Bijzonder jammer, want na drie albums bleek het Schotse viertal eindelijk terrein te winnen bij het grotere publiek. Veel zal wellicht te maken hebben met de productie van This Gift, de nieuwste plaat, door ex-Suede-gitarist Bernard Butler, die de groep wat meer in de — gejaagde maar toch duidelijk radiovriendelijke — poprichting duwde.
Er wordt nochtans enthousiast afgetrapt. Zangeres Adele Bethel laat er geen gras over groeien en stelt meteen haar indrukwekkende stemcapaciteiten tentoon in opener "The Nest", een merkwaardige mix tussen gure rock en Motown. Met de tamboerijn in de hand en blinkend gouden topje om het lijf ziet Bethel er verrukkelijk uit. De volumeknop krijgt een extra duwtje naar rechts voor het duo "Hunt" en "Red Receiver" uit het tweede album The Repulsion Box. Deze country-invloeden, die een beetje aan de kant worden geschoven in hun recentste werk, zijn wat Sons And Daughters in de eerste plaats interessant maakt. Het is een helse rit op een briesend paard. Dezelfde energie blijft aanhouden in de eerste single "Gilt Complex", wat ons dan weer doet uitkijken naar de nieuwe van The Kills.
Maar dan zakt de pudding in elkaar. Niet toevallig met nummers die ook op plaat moeite hebben te overtuigen. "Hang on/You’ve got to hang on to yourself," klinkt het wat slapjes in "The Bell". "This Gift" krijgt nauwelijks meer dan een beleefdheidsapplaus en de storm is ook op het podium wat gaan liggen. Bassiste Ailidh Lennon staat wat afzijdig in het niets te staren. Alleen tussen zanger-gitarist Scott Paterson en Adele Bethel lijkt er enigszins interactie te bestaan. Bij het uitdelen van sterallures zijn ook zij de enigen die hun zakken volstaken. Er wordt gewag gemaakt van technische problemen. Bethel is voortdurend in conflict met haar in ear monitors. Tijdens "Ramalama" breekt een snaar van Patersons gitaar en wordt het nummer wat onprofessioneel stilgelegd en een nummer later opnieuw opgepikt.

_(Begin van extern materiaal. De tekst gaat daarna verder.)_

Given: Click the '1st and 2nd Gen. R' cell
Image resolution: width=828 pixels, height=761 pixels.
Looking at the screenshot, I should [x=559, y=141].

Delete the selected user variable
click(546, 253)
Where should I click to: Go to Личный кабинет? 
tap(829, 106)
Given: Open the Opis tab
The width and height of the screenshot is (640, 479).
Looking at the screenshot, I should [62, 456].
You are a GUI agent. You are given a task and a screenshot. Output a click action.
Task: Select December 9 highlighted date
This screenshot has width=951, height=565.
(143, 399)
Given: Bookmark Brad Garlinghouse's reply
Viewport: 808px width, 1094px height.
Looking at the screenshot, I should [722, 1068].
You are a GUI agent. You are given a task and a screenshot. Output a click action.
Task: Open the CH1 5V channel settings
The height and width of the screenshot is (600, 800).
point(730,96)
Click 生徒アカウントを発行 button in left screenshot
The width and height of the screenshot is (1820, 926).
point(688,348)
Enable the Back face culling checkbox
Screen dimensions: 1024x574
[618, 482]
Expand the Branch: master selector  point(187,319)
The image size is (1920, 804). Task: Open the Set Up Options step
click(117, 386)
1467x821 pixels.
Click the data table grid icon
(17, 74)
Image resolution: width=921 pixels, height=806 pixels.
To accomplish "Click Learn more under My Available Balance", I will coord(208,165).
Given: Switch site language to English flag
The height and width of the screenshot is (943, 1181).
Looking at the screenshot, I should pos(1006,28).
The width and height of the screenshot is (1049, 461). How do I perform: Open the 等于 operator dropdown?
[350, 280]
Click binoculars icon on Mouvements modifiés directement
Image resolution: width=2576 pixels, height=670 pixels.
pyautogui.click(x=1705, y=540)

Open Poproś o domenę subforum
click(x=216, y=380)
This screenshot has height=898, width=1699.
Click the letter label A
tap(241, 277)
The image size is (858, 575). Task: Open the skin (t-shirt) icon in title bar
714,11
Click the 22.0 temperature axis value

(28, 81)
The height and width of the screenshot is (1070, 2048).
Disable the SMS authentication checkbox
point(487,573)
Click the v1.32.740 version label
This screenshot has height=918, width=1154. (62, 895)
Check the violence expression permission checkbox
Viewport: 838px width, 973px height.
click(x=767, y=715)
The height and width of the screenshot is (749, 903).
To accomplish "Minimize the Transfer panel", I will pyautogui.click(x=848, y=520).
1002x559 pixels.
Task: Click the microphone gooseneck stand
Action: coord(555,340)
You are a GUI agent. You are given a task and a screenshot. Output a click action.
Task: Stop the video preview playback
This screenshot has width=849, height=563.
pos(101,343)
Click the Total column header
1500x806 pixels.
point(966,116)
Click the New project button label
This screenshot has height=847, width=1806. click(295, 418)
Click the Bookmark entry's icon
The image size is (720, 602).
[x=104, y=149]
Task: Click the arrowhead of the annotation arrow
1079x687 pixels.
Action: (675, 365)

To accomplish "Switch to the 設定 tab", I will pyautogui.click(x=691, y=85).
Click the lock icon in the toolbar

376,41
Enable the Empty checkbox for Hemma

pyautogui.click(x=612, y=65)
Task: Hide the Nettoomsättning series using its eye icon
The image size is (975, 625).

Communicatie met het publiek is er nauwelijks. Geen probleem, als dat een formule is voor een pompend en strak optreden. Vanavond hebben die ongemakkelijke stiltes een negatieve invloed op het ritme en onze aandacht. Kolkte twee jaar geleden de Club van Pukkelpop nog genoegzaam met een gesmeerd en gepassioneerd spelende Sons And Daughters, dan is dit een jammerlijk rommelig boeltje.
Een vinnig en fel "Dance Me In" — hoogtepunt van de set — wakkert de vlam opnieuw aan. Die wordt evenwel onmiddellijk geblust door een vlakke, aan ondermaatse zang lijdende "Johnny Cash". Afsluiter "House In My Head" krijgt zelfs een schreeuwerige finale aangemeten.
Hoewel er volgens de setlist twee bissen voorzien waren, blijft de groep wijselijk in de coulissen. Een moment van bezinning voor allen en een wel erg gemiste kans.